Evaluators¶
Evaluation system for measuring extraction quality.
Evaluator Overview¶
| Evaluator | Alias | When to Use | Data Types | Speed | Accuracy |
|---|---|---|---|---|---|
| StringCheckEvaluator | exact |
Precise values that must match exactly (IDs, codes, exact strings) | Strings | Fast | Exact |
| LevenshteinEvaluator | levenshtein |
Text with minor spelling or formatting differences | Strings | Fast | Fuzzy |
| TextSimilarityEvaluator | text_similarity |
Text where meaning matters more than exact wording | Strings | Medium | Semantic |
| ScoreJudge | score_judge |
Numeric scores or ratings needing quality assessment | Numbers | Slow | LLM-based |
| LabelModelGrader | label_model_grader |
Classification labels needing context-aware evaluation | Labels/Categories | Slow | LLM-based |
| PythonCodeEvaluator | python_code |
Custom evaluation logic for complex business rules | Any | Medium | Custom |
| PredefinedScoreEvaluator | predefined_score |
Pre-computed scores (no evaluation needed) | Any | Fastest | Pre-computed |
Quick Selection Guide¶
- Exact match needed? → Use
exact(StringCheckEvaluator) - Minor variations OK? → Use
levenshtein(LevenshteinEvaluator) - Semantic similarity? → Use
text_similarity(TextSimilarityEvaluator) - Complex evaluation? → Use
score_judgeorlabel_model_grader - Custom logic? → Use
python_code(PythonCodeEvaluator) - Already have scores? → Use
predefined_score(PredefinedScoreEvaluator)
API Reference¶
BaseEvaluator ¶
Bases: Protocol
Protocol for all evaluators.
All evaluators must implement the evaluate method that takes extracted and expected values and returns a score between 0.0 and 1.0.
Functions¶
evaluate ¶
Evaluate extracted value against expected value.
Parameters:
| Name | Type | Description | Default |
|---|---|---|---|
extracted
|
Any
|
The extracted value to evaluate. |
required |
expected
|
Any
|
The expected value to compare against. |
required |
input_data
|
dict[str, Any] | None
|
Optional input data dictionary for context. |
None
|
field_path
|
str | None
|
Optional field path (e.g., "name", "address.street") for context. |
None
|
Returns:
| Type | Description |
|---|---|
float
|
Score between 0.0 and 1.0, where 1.0 is a perfect match. |
Source code in src/dspydantic/evaluators/config.py
StringCheckEvaluator ¶
Evaluator that performs exact string matching.
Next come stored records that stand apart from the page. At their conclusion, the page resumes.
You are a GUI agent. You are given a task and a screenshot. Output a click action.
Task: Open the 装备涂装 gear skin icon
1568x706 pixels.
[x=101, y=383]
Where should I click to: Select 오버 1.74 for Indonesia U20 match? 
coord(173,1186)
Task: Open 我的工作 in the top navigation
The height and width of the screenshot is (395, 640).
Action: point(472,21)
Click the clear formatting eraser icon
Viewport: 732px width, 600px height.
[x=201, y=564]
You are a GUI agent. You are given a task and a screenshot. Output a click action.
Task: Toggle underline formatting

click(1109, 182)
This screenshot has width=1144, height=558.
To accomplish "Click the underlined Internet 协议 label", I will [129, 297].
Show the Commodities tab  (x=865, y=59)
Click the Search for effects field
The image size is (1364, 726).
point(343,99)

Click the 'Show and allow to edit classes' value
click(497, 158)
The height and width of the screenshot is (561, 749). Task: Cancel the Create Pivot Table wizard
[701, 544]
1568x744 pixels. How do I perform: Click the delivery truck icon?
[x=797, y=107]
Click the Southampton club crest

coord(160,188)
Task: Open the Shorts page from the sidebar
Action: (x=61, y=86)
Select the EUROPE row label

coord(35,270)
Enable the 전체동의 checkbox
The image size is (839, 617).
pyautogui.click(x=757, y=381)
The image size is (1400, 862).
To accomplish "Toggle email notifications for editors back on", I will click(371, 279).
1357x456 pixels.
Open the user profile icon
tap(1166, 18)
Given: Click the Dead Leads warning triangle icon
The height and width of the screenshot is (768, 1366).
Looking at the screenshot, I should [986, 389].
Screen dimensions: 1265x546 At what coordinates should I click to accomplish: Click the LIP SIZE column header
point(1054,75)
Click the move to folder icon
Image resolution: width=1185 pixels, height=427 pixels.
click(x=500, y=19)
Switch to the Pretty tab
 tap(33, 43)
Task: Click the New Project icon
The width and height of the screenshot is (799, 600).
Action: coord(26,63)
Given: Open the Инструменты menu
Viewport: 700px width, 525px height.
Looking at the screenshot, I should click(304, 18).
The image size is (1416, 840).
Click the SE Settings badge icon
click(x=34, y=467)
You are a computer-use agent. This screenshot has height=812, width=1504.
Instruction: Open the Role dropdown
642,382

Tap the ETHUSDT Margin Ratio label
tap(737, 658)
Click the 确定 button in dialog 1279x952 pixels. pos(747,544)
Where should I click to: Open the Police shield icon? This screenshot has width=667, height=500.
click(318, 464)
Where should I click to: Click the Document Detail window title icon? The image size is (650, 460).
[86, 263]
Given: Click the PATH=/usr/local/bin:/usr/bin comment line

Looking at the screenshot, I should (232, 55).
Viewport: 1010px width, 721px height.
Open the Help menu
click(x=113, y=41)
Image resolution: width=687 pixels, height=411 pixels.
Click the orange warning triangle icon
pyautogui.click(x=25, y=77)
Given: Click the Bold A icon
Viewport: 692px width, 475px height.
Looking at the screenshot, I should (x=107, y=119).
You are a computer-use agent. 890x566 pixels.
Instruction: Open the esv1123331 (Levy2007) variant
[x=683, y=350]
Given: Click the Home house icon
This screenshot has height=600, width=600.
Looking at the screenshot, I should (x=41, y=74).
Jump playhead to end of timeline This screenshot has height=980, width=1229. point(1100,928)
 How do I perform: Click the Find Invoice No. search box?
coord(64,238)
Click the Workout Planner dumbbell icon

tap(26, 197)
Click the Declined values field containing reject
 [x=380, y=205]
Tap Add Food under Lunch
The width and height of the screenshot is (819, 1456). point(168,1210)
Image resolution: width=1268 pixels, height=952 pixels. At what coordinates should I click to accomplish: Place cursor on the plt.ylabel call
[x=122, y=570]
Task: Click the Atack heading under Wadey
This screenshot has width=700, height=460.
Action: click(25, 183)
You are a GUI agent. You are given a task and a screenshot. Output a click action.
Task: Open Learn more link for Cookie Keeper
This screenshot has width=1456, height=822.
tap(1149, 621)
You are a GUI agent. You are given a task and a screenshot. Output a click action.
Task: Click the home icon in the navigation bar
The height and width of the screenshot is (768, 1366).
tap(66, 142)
Best for IDs, codes, enums, and other values that must match exactly.
Parameters:
| Name | Type | Description | Default |
|---|---|---|---|
config
|
dict[str, Any]
|
Configuration dictionary with options: - case_sensitive (bool): Whether comparison is case-sensitive (default: True) - strip_whitespace (bool): Whether to strip whitespace (default: True) |
required |
Example
evaluator = StringCheckEvaluator(config={}) evaluator.evaluate("ABC123", "ABC123") 1.0 evaluator.evaluate("abc123", "ABC123") # Case mismatch 0.0 evaluator.evaluate(" ABC123 ", "ABC123") # Whitespace stripped 1.0
Case-insensitive matching:
evaluator = StringCheckEvaluator(config={"case_sensitive": False}) evaluator.evaluate("abc123", "ABC123") 1.0
Initialize StringCheckEvaluator.
Parameters:
| Name | Type | Description | Default |
|---|---|---|---|
config
|
dict[str, Any]
|
Configuration dictionary with case_sensitive and strip_whitespace options. |
required |
Source code in src/dspydantic/evaluators/string_check.py
Functions¶
evaluate ¶
Evaluate using exact string matching.
Parameters:
| Name | Type | Description | Default |
|---|---|---|---|
extracted
|
Any
|
Extracted value. |
required |
expected
|
Any
|
Expected value. |
required |
input_data
|
dict[str, Any] | None
|
Optional input data (not used). |
None
|
field_path
|
str | None
|
Optional field path (not used). |
None
|
Returns:
| Type | Description |
|---|---|
float
|
Score 1.0 if match, 0.0 otherwise. |
Source code in src/dspydantic/evaluators/string_check.py
LevenshteinEvaluator ¶
Evaluator that uses Levenshtein distance for fuzzy string matching.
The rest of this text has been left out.